Quoted passage ::
□ □ □
If you’ve never played a Pitfall game before, it’s best to go back to the beginning to the original Pitfall! on the Atari 2600. One of Activision’s finest games, and one of the best on the console, or on home consoles of its day, period. Pitfall!’s adventuring theme was in style thanks to the popularity of the new blockbuster movie with Indiana Jones, but wasn’t based on the movie. Although it lacked actual “platforms” the game might be thought of as a prototypical platformer — the gameplay is all about running and jumping. Pitfall was followed by a sequel, Pitfall II: The Lost Caverns, which featured a more expansive map, engaging background music, and a real ending, but suffered a bit from repetitive gameplay. Overall it was still a highly regarded game and one of the most technically advanced titles released for the Atari 2600.
In 1985, Nintendo released the NES in North America, and put an end to glut period in the market that had plagued the industry from 1983-4. The consoles of the Atari generation were long in the tooth, but had been so popular in previous years that anyone who could was releasing anything they could burn to an EEPROM cartridge and slap a label on, regardless of quality. This resulted in a huge glut of terrible games, sales plummeted, and some analysts were saying that videogaming was just a fad that had seen its day come and go. Fortunately, Nintendo reversed that thinking, largely on the merits of Super Mario Bros., itself a sequel of sorts to their popular Donkey Kong, Donkey Kong, Jr., and Mario Bros. arcade titles from the previous generation. SMB was an innovative next-generation platformer, which advanced the state of the art over former running and jumping king Pitfall Harry, and introduced many, many innovations and superb level design and a forgiving, yet challenging difficulty curve.
A full two years after the launch of the NES, Activision released Super Pitfall. Only this time, they didn’t develop the game in-house, instead opting to farm it out to a company called Micronics for Pony Inc., I assume due to lack of familiarity with programming for the NES hardware. The game was a failure on so many levels, it’s difficult to enumerate them all, and unbelievable that the game got released at all given the quality of the competition at the time. It’s interesting to contrast Super Pitfall against Super Mario Bros. because fundamentally they have so many things in common, yet one game does everything so well, and the other does everything so poorly.
As a 12 year old, I was excited to play what seemed like a promising title — the Activision games for Atari were top notch and pushed the hardware past the limits of what many thought possible, and the Pitfall games were the creme de la creme.
□ □ □
Stated task 1 :: From the Pitfall passage, extract the section starting at "If you’ve never" and ending at "for the Atari 2600.", word for word.
Stated task 2 :: Decide whether each statement agrees with the Pitfall passage, answering yes or no and quoting the deciding words: (a) The original Pitfall! was based on the Indiana Jones movie. (b) Activision developed Super Pitfall in-house. (c) Nintendo released the NES in North America in 1985.
Stated task 3 :: Carry on the Pitfall passage from its final sentence.

Available data ::
□ □ □
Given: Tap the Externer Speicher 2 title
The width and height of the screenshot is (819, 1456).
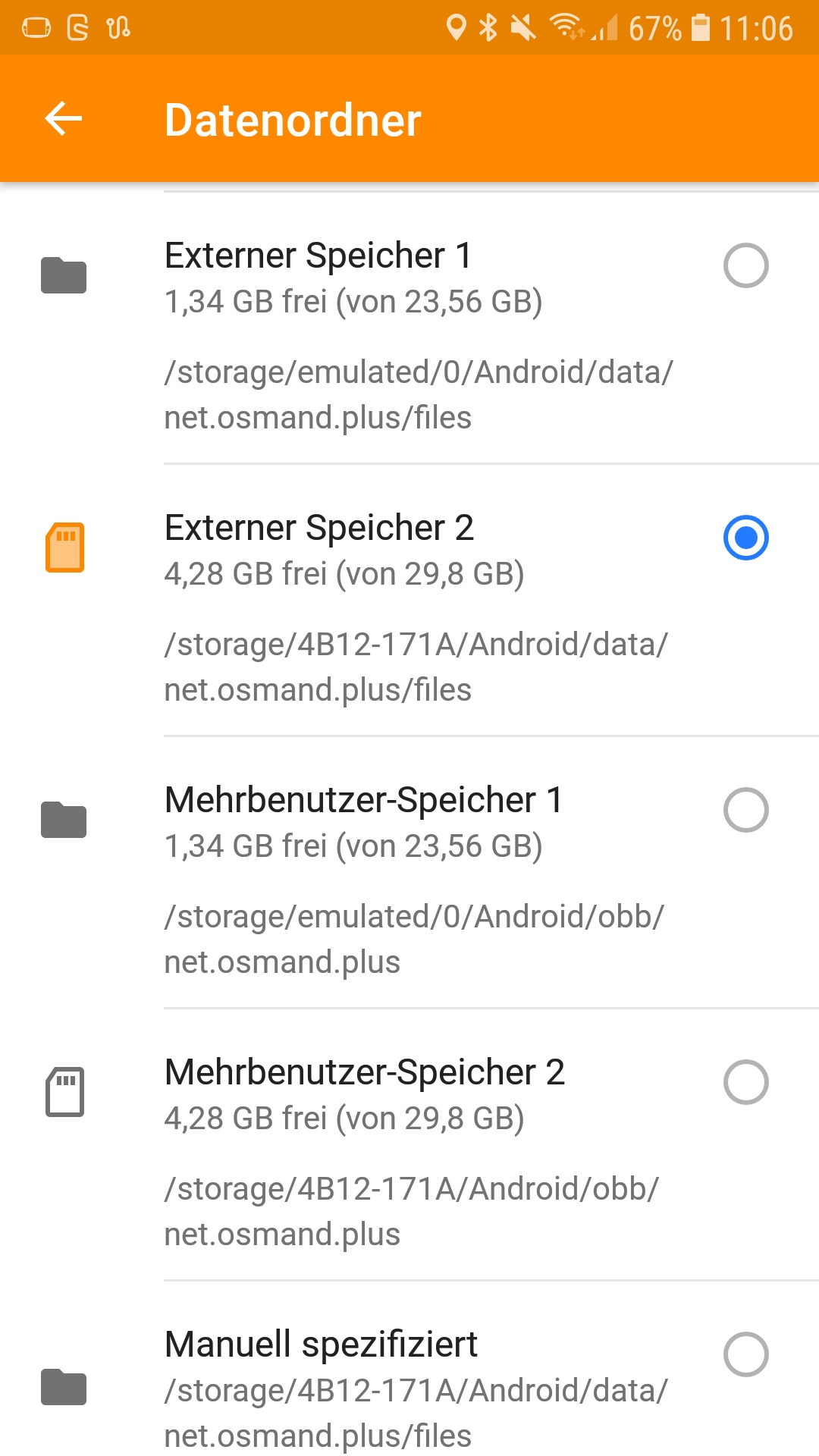Looking at the screenshot, I should [x=319, y=528].
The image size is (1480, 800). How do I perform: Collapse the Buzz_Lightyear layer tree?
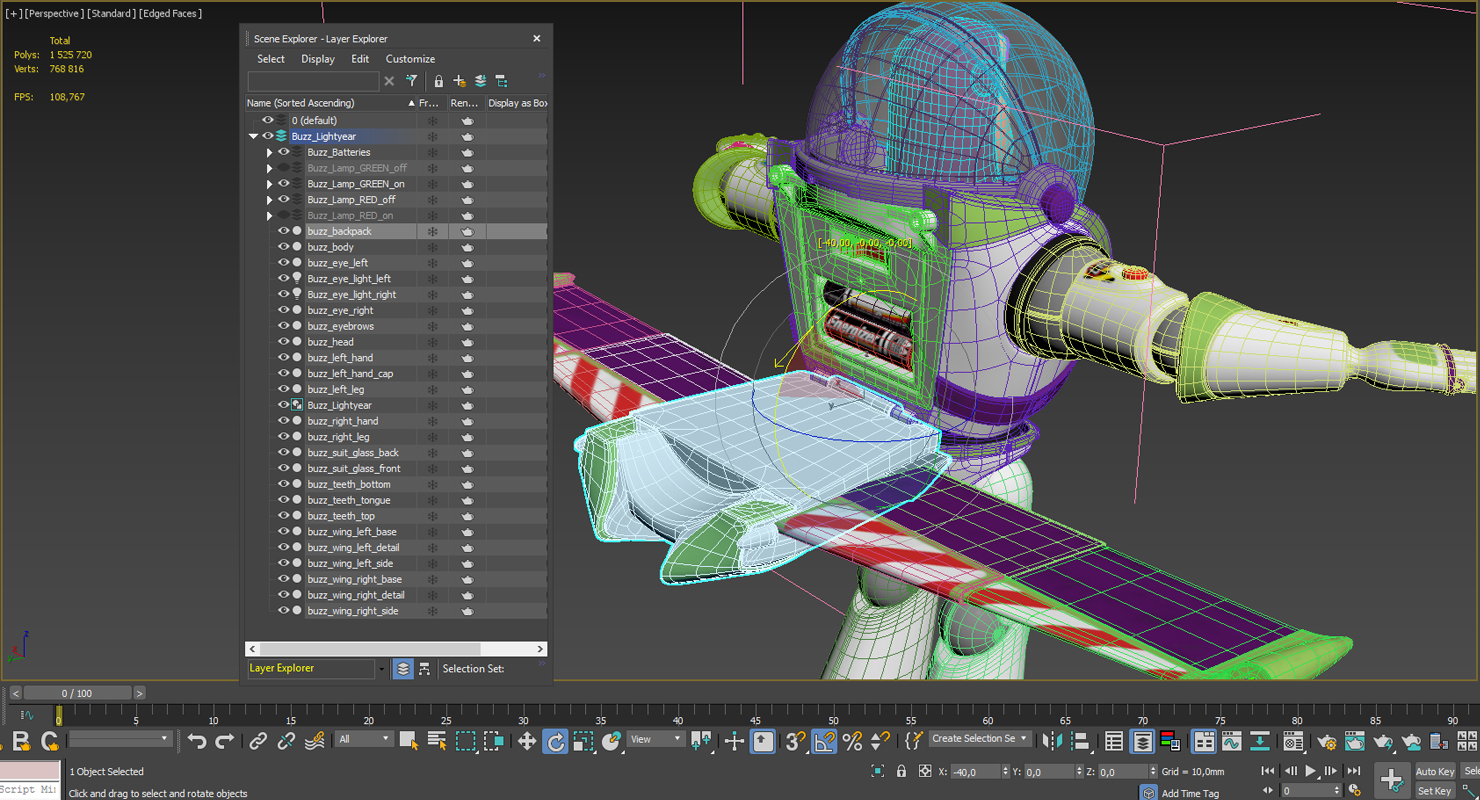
□ □ □
Task answer 1 ::
If you’ve never played a Pitfall game before, it’s best to go back to the beginning to the original Pitfall! on the Atari 2600. One of Activision’s finest games, and one of the best on the console, or on home consoles of its day, period. Pitfall!’s adventuring theme was in style thanks to the popularity of the new blockbuster movie with Indiana Jones, but wasn’t based on the movie. Although it lacked actual “platforms” the game might be thought of as a prototypical platformer — the gameplay is all about running and jumping. Pitfall was followed by a sequel, Pitfall II: The Lost Caverns, which featured a more expansive map, engaging background music, and a real ending, but suffered a bit from repetitive gameplay. Overall it was still a highly regarded game and one of the most technically advanced titles released for the Atari 2600.

Task answer 2 ::
(a) No: "but wasn’t based on the movie"
(b) No: "they didn’t develop the game in-house, instead opting to farm it out to a company called Micronics for Pony Inc."
(c) Yes: "In 1985, Nintendo released the NES in North America"

Task answer 3 ::
I can’t promise an exhaustive list of all the ways that this game fails, but here’s my best attempt. Keep in mind I haven’t played this game since I was 12 or 13, so going on 22 years — THAT is how indellibly the “suck” was burned into my cerebral cortex.
Plotwise, Super Pitfall is basically just a rehash of Pitfall II: The Lost Caverns. You’re supposed to rescue your niece Rhonda, her pet cat Quick Claw, and find treasures. Apparently, no one at Activision had bothered to put any time into coming up with any new ideas since the release of Pitfall II in 1984. Did they think not enough people had played Pitfall II, and so the plot was still fresh? Did they think that plot didn’t matter for adventure games in the NES era? I can’t say; I can say that the game feels stale from the minute you start reading the instruction booklet. Come on, anyone who liked video games played Pitfall II in 1984; it’s been three years, couldn’t they have taken 15 minutes somewhere and wrote up a new plot?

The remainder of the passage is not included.